I want to use StandardScaler
to scale the data. I've loaded the data into a PythonRDD. It seems the data is sparse. To apply StandardScaler
, we should first convert it into dense types.
trainData = MLUtils.loadLibSVMFile(sc, trainDataPath)
valData = MLUtils.loadLibSVMFile(sc, valDataPath)
trainLabel = trainData.map(lambda x: x.label)
trainFeatures = trainData.map(lambda x: x.features)
valLabel = valData.map(lambda x: x.label)
valFeatures = valData.map(lambda x: x.features)
scaler = StandardScaler(withMean=True, withStd=True).fit(trainFeatures)
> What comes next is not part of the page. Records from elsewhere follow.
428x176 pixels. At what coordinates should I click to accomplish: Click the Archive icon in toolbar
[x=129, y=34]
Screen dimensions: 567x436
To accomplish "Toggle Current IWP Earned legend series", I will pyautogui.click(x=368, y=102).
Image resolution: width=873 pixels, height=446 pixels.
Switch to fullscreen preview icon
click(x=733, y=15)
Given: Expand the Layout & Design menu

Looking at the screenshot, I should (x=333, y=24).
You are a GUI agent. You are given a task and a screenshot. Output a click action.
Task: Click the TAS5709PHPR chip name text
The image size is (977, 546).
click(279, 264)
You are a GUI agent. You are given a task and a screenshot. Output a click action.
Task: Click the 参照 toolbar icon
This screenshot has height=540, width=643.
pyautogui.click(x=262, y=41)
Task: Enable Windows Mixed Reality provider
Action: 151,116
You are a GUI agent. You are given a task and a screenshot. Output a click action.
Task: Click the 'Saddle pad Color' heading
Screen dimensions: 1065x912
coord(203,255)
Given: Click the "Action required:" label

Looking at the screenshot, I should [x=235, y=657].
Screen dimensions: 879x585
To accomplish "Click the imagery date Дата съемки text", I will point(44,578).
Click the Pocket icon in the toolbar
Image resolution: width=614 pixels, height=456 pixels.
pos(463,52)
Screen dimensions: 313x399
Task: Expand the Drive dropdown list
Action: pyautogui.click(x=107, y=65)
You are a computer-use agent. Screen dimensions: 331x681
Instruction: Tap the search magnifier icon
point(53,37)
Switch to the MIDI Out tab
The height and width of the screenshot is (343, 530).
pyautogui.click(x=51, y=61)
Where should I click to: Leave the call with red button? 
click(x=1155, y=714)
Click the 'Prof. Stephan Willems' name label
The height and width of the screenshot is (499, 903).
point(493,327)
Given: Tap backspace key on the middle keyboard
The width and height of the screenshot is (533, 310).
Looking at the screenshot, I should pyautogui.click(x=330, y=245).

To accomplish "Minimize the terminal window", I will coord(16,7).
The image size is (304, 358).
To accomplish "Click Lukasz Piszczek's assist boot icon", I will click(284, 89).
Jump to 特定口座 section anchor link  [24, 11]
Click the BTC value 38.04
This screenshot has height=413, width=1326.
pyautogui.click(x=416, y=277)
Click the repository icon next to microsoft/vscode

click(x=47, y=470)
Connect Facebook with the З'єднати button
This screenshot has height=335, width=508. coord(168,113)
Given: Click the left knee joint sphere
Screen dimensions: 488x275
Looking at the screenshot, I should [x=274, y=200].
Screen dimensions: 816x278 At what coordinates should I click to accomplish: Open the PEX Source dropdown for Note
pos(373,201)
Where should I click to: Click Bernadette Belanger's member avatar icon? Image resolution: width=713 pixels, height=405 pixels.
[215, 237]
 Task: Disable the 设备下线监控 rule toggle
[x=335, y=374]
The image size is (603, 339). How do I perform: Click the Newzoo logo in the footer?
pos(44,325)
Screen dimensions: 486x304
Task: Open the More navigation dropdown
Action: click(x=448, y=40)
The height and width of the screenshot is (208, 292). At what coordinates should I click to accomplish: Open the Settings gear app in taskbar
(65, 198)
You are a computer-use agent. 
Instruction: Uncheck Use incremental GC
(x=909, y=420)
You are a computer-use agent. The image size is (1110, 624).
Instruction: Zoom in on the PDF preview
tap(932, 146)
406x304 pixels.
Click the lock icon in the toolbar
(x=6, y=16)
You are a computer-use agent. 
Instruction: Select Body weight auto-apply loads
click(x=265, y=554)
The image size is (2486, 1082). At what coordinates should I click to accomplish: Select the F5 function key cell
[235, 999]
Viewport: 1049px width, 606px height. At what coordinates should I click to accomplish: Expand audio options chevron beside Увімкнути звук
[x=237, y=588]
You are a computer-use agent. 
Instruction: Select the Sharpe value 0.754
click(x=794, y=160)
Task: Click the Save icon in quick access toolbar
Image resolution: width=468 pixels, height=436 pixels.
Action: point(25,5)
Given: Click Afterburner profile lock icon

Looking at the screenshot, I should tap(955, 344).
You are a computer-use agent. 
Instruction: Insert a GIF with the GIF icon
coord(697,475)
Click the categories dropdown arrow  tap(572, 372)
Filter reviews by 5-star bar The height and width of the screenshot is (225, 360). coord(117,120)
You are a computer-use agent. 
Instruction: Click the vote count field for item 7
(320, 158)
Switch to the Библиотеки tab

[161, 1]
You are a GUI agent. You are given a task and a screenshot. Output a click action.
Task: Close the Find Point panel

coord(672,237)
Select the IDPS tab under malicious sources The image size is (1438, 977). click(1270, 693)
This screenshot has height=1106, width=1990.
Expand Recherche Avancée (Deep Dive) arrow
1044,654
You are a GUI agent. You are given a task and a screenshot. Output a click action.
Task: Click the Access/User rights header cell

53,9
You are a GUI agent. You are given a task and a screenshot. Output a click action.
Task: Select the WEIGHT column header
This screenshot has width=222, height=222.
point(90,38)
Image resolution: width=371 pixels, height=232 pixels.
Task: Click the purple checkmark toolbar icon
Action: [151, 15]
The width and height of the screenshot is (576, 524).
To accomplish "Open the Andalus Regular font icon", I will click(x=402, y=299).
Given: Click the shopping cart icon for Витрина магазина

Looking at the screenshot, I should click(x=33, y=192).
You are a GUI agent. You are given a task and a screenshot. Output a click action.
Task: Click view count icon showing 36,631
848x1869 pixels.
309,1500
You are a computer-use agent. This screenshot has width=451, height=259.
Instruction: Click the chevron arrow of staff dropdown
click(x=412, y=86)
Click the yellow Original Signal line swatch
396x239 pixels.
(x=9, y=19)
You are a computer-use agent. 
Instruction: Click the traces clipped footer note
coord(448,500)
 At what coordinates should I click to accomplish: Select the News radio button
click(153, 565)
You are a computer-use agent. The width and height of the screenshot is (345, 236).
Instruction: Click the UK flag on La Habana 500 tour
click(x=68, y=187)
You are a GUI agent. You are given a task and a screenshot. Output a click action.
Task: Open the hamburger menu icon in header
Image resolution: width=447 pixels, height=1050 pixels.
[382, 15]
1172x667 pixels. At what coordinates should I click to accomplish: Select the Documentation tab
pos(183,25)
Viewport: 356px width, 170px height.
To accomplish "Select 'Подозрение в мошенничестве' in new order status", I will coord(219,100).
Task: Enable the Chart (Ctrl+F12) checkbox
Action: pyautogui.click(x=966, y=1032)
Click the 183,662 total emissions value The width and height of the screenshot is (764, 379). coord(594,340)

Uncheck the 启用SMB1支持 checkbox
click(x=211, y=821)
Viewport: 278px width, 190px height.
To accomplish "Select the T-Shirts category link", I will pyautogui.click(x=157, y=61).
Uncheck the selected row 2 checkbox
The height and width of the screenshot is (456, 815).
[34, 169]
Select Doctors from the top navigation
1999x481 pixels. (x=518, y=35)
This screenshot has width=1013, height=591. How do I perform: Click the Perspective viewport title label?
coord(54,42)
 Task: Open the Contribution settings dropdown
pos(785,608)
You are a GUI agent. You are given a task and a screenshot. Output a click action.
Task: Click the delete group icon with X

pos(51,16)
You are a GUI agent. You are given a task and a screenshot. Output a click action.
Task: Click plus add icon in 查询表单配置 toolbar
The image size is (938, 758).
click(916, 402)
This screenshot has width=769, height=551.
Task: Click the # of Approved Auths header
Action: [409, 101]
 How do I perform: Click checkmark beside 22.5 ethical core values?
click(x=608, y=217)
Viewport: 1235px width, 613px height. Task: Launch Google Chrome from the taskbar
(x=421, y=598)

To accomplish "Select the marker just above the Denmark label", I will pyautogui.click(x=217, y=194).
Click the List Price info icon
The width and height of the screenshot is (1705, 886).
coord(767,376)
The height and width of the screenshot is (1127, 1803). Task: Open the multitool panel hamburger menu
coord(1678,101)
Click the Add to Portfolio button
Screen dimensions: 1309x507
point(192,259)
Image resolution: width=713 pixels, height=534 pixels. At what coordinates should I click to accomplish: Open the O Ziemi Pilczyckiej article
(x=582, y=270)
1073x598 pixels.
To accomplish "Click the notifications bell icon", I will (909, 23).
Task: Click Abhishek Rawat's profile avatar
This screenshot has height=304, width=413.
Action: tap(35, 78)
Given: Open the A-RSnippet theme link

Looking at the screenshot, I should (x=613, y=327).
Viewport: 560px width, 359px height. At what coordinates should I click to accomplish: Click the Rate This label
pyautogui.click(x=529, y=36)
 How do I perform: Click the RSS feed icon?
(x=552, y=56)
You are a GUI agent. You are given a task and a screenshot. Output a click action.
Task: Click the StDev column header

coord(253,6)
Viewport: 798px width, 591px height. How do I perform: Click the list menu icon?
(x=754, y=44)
# apply the scaler into the data. Here, trainFeatures is a sparse PythonRDD, we first convert it into dense tpye
trainFeatures_scaled = scaler.transform(trainFeatures)
valFeatures_scaled = scaler.transform(valFeatures)
# merge `trainLabel` and `traiFeatures_scaled` into a new PythonRDD
trainData1 = ...
valData1 = ...
# using the scaled data, i.e., trainData1 and valData1 to train a model
...
The above code has errors. I have two questions:
- how to convert the sparse PythonRDD
trainFeatures
into dense tpye that can be as the inputs ofStandardScaler
? - How to merge
trainLabel
andtrainFeatures_scaled
into a new LabeledPoint that can be used to train a classifier (e.g. random forest)?
I still find any documents or references about this.